Como compañero de aventuras de Sherlock, Conan Doyle escogió a un hombre común, pero sensible –a diferencia de Holmes– quien tendría la misión de llevar un diario en que contara los casos memorables que el ingenio de Holmes habría de resolver. Es imposible no efectuar comparaciones entre Watson y su creador: ambos son médicos, de bajo perfil, pero con una gran sed de vivencias. Hay, pues, mucho del autor en Watson. Aquél lo reconoce y lo refuerza al señalar que en un libro se encierra la esencia concentrada de una persona.

Cruces entre realidad y ficción

Personificación de Sherlock Holmes, por el actor William Gillette

A propósito de la superposición entre realidad y ficción, se han contado divertidas anécdotas acerca de personas que consideraban a Holmes una persona real y, por lo mismo, le escribían cartas desde distintas partes del mundo para pedirle consejos, para que resolviera casos complicados o para que les autografiara una copia de sus memorias. Quizá contribuyeron a ello las continuas representaciones teatrales de Holmes -entre las que destaca la efectuada por el actor estadounidense William Gillette– y las adaptaciones televisivas, como la de Peter Cushing (impecable en El Sabueso de los Baskerville), de Jeremy Brett (en la serie “Las aventuras de Sherlock Holmes”, bastante fiel a las historias originales) y Basil Rathbone (en varios episodios independientes con historias apartadas de los textos genuinos y, por lo mismo, de calidad disímil).

¿Se podría realizar un listado de las mejores historias protagonizadas por Holmes? Claro que sí. Sin ir más lejos, en una ocasión, se le propuso al propio Conan Doyle elegir doce de sus mejores relatos con Holmes. Escogió los siguientes y en este mismo orden: “La banda de lunares”; “La liga de los pelirrojos”; “Los bailarines”; “Escándalo en Bohemia”; “El problema final”; “La casa deshabitada”; “Las cinco pepitas de naranja”; “La segunda mancha”; “El pie del diablo”; “El colegio Priory”; “El ritual Musgrave”, “Los hacendados de Reigate”. De seguro, muchos lectores no concordarán ni con la selección ni con el orden. Y está muy bien que así ocurra.

¿Qué hizo que Sherlock Holmes se volviese el más famoso de los detectives de ficción? Su éxito literario podría explicarse por varios factores.

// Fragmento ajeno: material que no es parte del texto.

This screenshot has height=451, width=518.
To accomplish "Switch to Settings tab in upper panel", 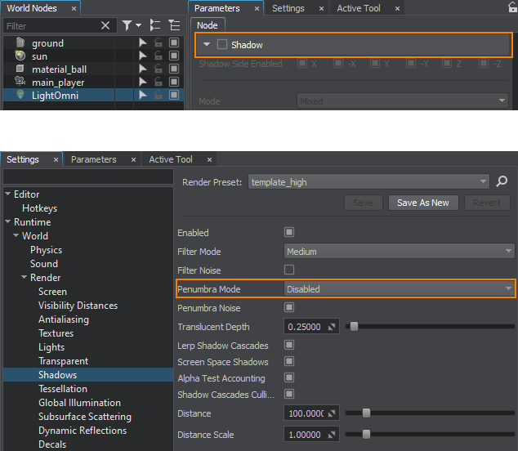I will click(288, 8).
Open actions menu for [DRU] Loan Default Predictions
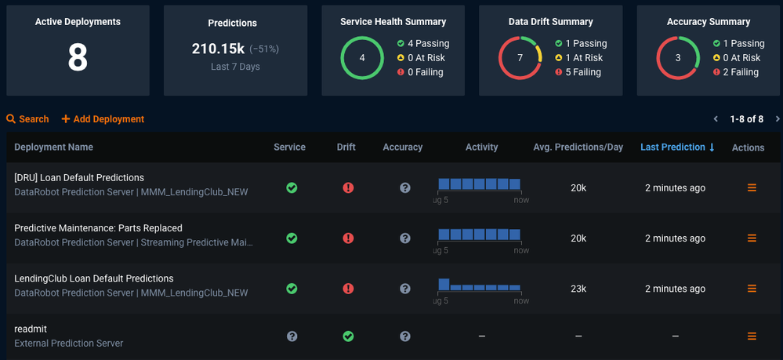The width and height of the screenshot is (783, 360). pos(752,188)
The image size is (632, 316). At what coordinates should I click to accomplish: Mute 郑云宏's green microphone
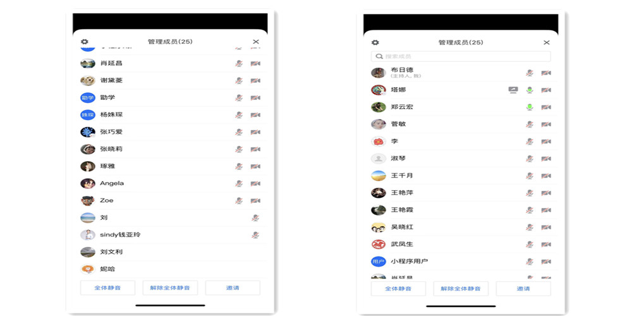530,107
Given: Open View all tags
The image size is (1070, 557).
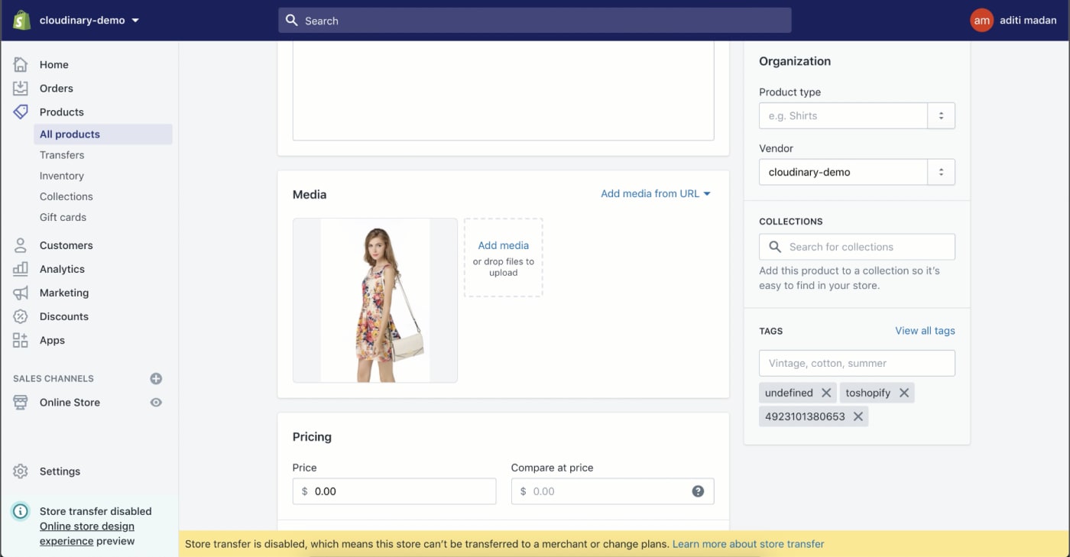Looking at the screenshot, I should [x=925, y=330].
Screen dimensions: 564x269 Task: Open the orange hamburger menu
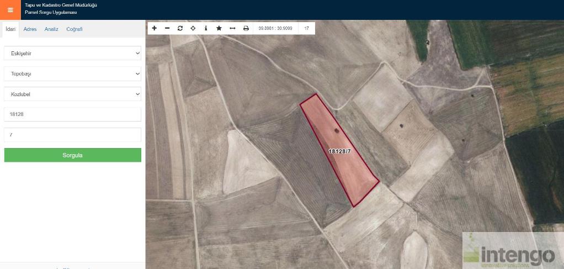point(10,9)
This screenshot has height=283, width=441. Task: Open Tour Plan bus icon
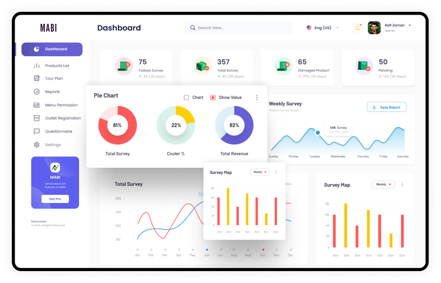coord(37,78)
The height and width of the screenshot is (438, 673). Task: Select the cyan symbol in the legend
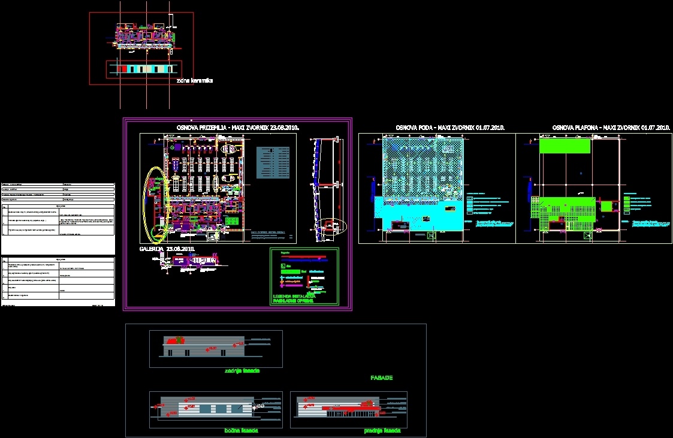(282, 277)
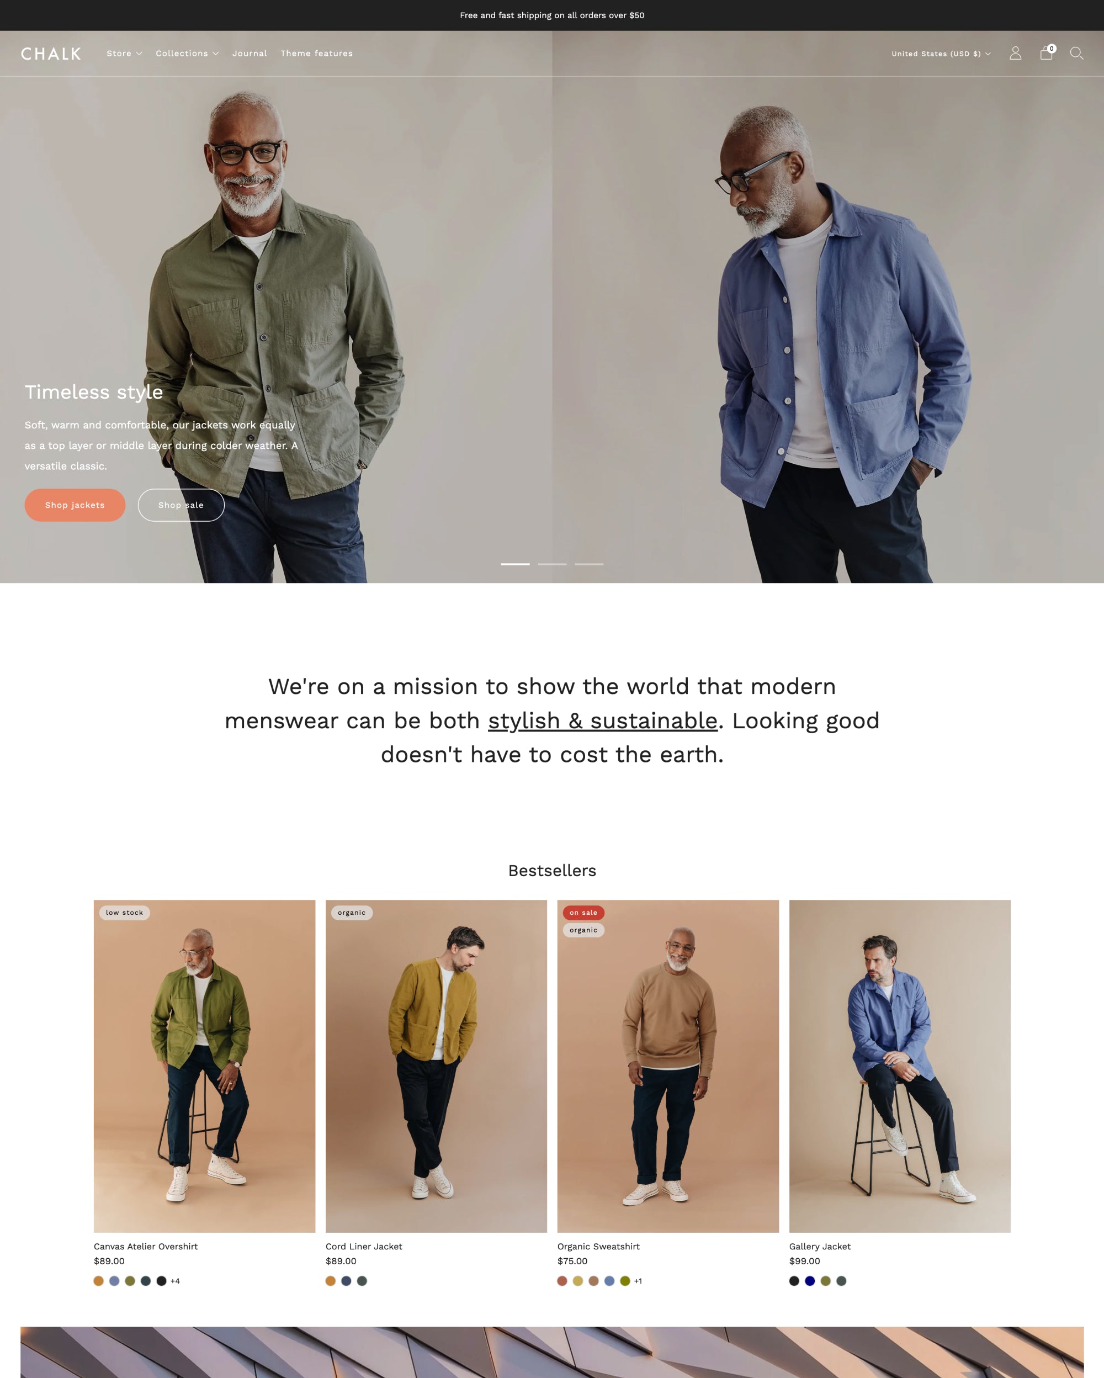Select the first color swatch for Canvas Atelier Overshirt
Screen dimensions: 1104x1378
tap(98, 1281)
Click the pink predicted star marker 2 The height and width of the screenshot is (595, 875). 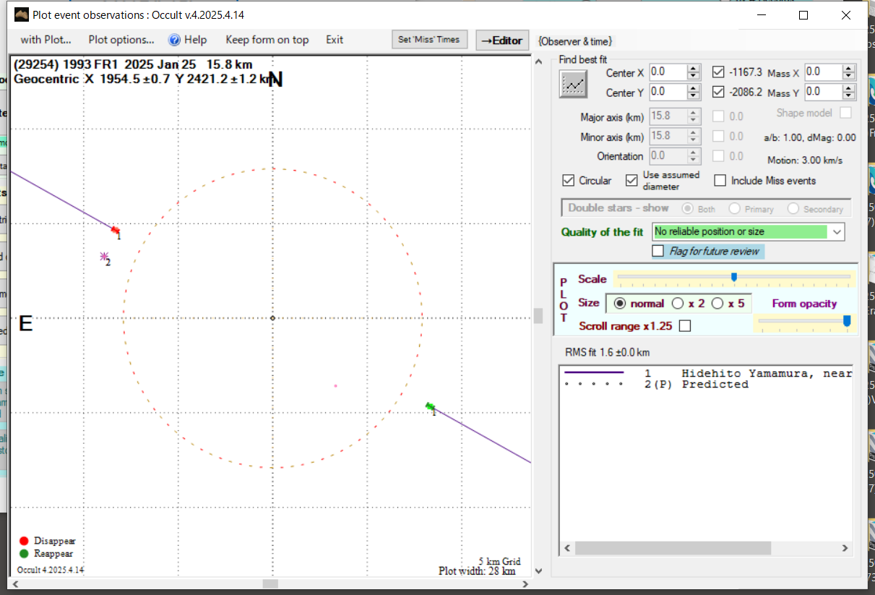(x=104, y=256)
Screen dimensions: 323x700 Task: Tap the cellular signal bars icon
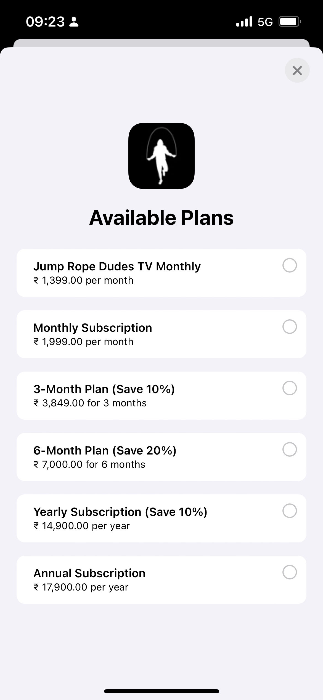tap(244, 22)
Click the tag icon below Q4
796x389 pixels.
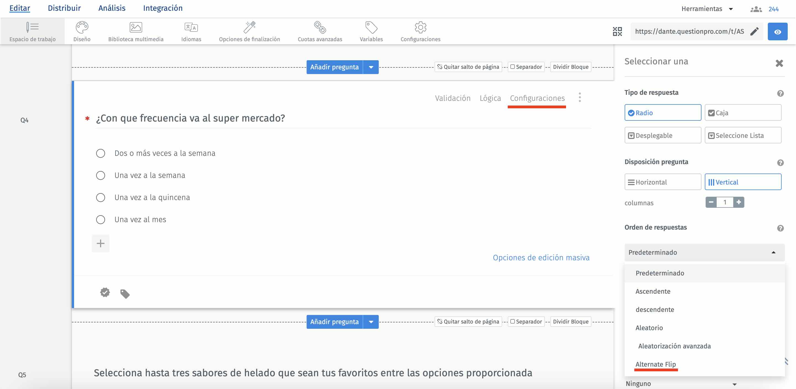125,294
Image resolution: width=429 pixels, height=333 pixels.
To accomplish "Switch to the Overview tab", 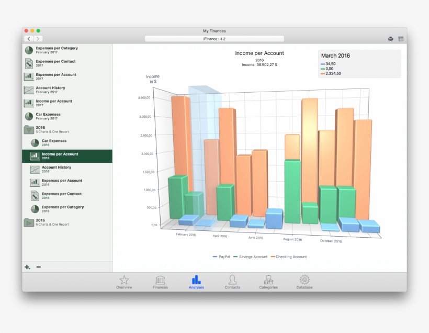I will [x=125, y=281].
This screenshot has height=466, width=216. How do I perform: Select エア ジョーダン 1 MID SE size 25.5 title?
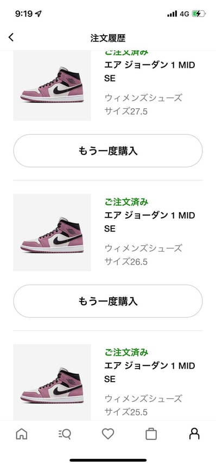point(150,372)
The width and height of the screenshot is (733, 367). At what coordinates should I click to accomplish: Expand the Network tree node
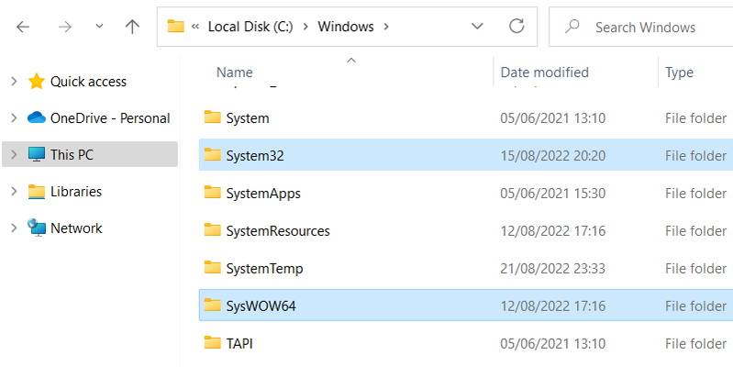point(14,228)
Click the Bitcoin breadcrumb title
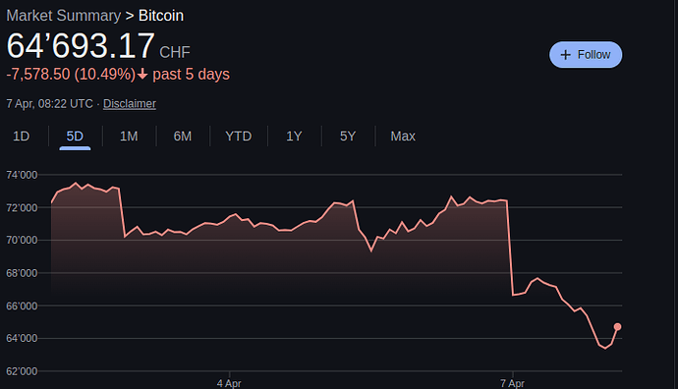This screenshot has height=389, width=678. 161,16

Uno de ellos es que, a diferencia de sus predecesores, los casos en que interviene Holmes no se resuelven gracias a la suerte, sino al uso de la inteligencia y a un trabajo meticuloso en la escena del crimen. Holmes no es un sabio, sino un personaje con un gran sentido práctico. En las mismas narraciones (por ejemplo, en “Estudio en Escarlata”) se destaca que su conocimiento es nulo en varias disciplinas, como la política y la literatura. Asimismo, la especial personalidad de Holmes es un gancho irresistible para sus lectores: un hombre antipático, insensible, caprichoso, con rutinas y vicios muy particulares, que se redime a través del virtuoso ejercicio de usar su mente al servicio de los problemas ajenos.

El legado que nos ha dejado Arthur Conan Doyle no sólo está representado por historias y personajes entrañables, a los que el paso del tiempo parece no hacer mella. También se conforma por haber dedicado toda una vida a dos vocaciones que repercuten profundamente en las vidas ajenas: la medicina y la literatura. Acerca de la segunda, nos consta su elevado concepto de la lectura, que se plasma en la siguiente reflexión:

No importa lo modesta que sea su biblioteca ni lo discreto de la habitación que adorna. Cierre tras de usted la puerta de la estancia, deje atrás las preocupaciones cotidianas, rodéese de la relajante compañía de los difuntos ilustres, y habrá cruzado el portal mágico que lleva a una tierra maravillosa donde los problemas y las obligaciones no pueden seguirle. Ha dejado usted a su espalda cuanto es vulgar y sórdido.